Most of us feel shy at some time in life, when we meet someone new, when we stretch ourselves to participate in a new event or when we are at an edge to do or share something deeply personal.

Shyness can come upon us in the most unpredictable moments, leaving us quiet, perplexed, frozen or suddenly pulled inward. The common strategy is then to fight it, hide it or simply feel bad about it or our self.

Yet few of us see shyness as also beautiful.

I adore shyness. Mostly because I have learned it is usually a doorway to something richer, quieter and wilder within all of us. A gateway to something less conventional and more uncontained, to a part of us that is freer to dive into the immense and mysterious waters of soul. It is sometimes a part of us that communes and longs for our most authentic nature and to share it.

Shyness can often be the entry point to a deep, vulnerable feeling or knowing that we feel less comfortable to express to others and often even to allow ourselves to know. It can also speak of creative visions and quirky or heartfelt desires just out of our everyday awareness.

I got to thinking about shyness again because it arose as I went to reach out to my community after being quiet for so long, absorbed in a transformative masters program that left little time for writing anything but assignments.

So I took a moment to be friendly with my shyness and discover it more fully- a sweet, quiet heart centred feeling plus something else- an energy in conflict with it that pushed down on it. Left untended it was obvious this would certainly lead me to avoid writing even longer. When I unfolded it I discovered a profound gratitude and heart stretching love for my community, and a vulnerability to express it. Could I just share all this love? The quiet yet downing energy said no, I should be “professional” and write something purely useful. My shyness says “I feel this love” – shyness speaks the voice of my heart that would rather rest in vast gratitude than try to create something conventionally functional. I let myself rest there and soak in the gratitude. And then came the shift to write freely.

So when shyness visits you I encourage you, rather than dismiss her, to be curious about the secrets and whispers she brings with her. Pause to breathe and slip a little deeper into the experience of it. It may be something you have never truly explored before. Perhaps it has just made you squirm in the past? Make friends with it and see the treasures shyness leaves before you, just out of the reach of your everyday mind.

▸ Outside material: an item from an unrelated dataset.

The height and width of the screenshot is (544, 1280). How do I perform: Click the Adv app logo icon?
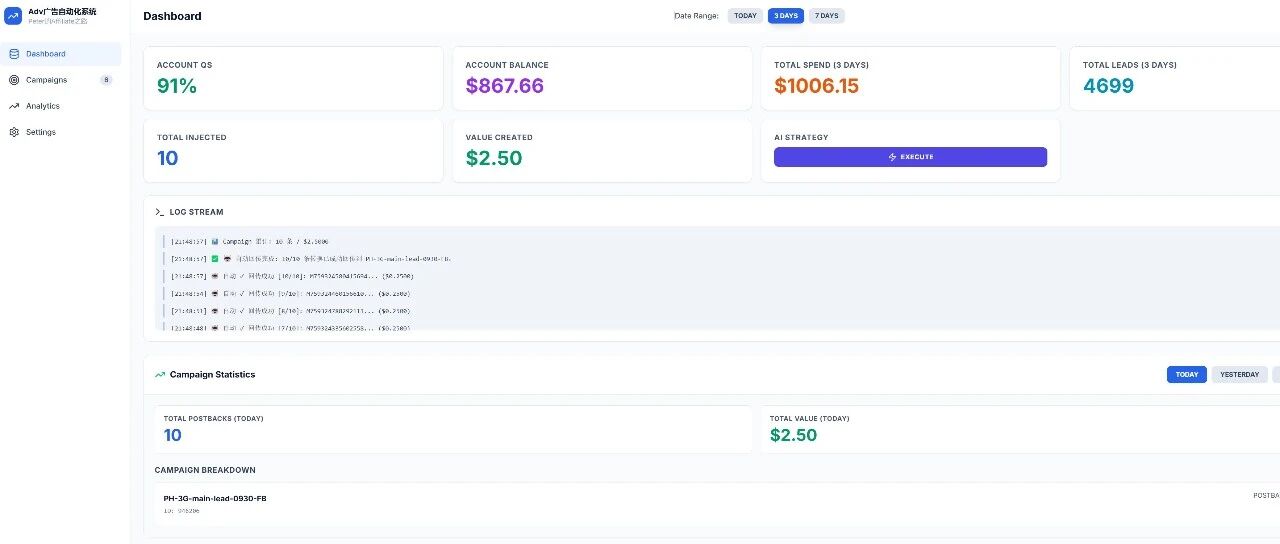click(14, 16)
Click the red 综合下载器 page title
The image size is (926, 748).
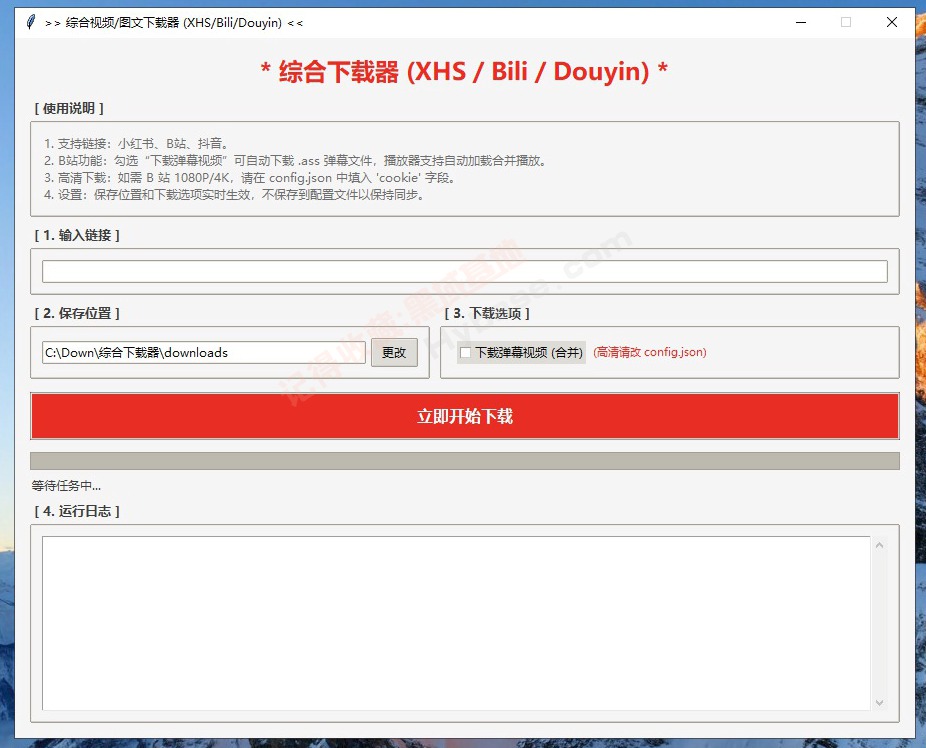tap(463, 71)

As an admirer of shyness I would love to gift you my favourite tip for shy moments: instead of trying to repress or conceal them simply play with communicating about it. In my experience most people love it when you are honest about feeling shy or suddenly being shy in a moment, or to know it as part of your personality. There is something endearing and beautiful about the vulnerability of shyness and the courage to share it. We can all relate to being shy and somehow we also sense the deeper edge of self revelation shyness often leaves us resting at, and thus we are moved by it without any further words needed. Shyness speaks a silent language that reaches out and touches our common humanity and our hearts.

(photograph by Zara Walker, Via Upsplash)

Join the discussion 2 Comments

  • Rebecca says:

    Beautiful and eloquent as ever Myree. Your post dovetails perfectly with a book I am reading today. It’s called ‘Quiet’ by Susan Cain and is all about letting ‘introverts’ reconnect with the sacredness and importance of inhabiting that space rather than trying to act like extroverts (half of whom are playacting anyway). Interesting theories. I send love to you from London.

    • Myree says:

      Thank you for your beautiful words and love dearest Bec! I love the synchronicity and and yes, “Quiet” is a wonderful and healing book and I appreciate it also. I am having a quiet, nurturing late summer weekend here in Portland after a summer of busyness, and send you love from the softening pale blue skies of the North West.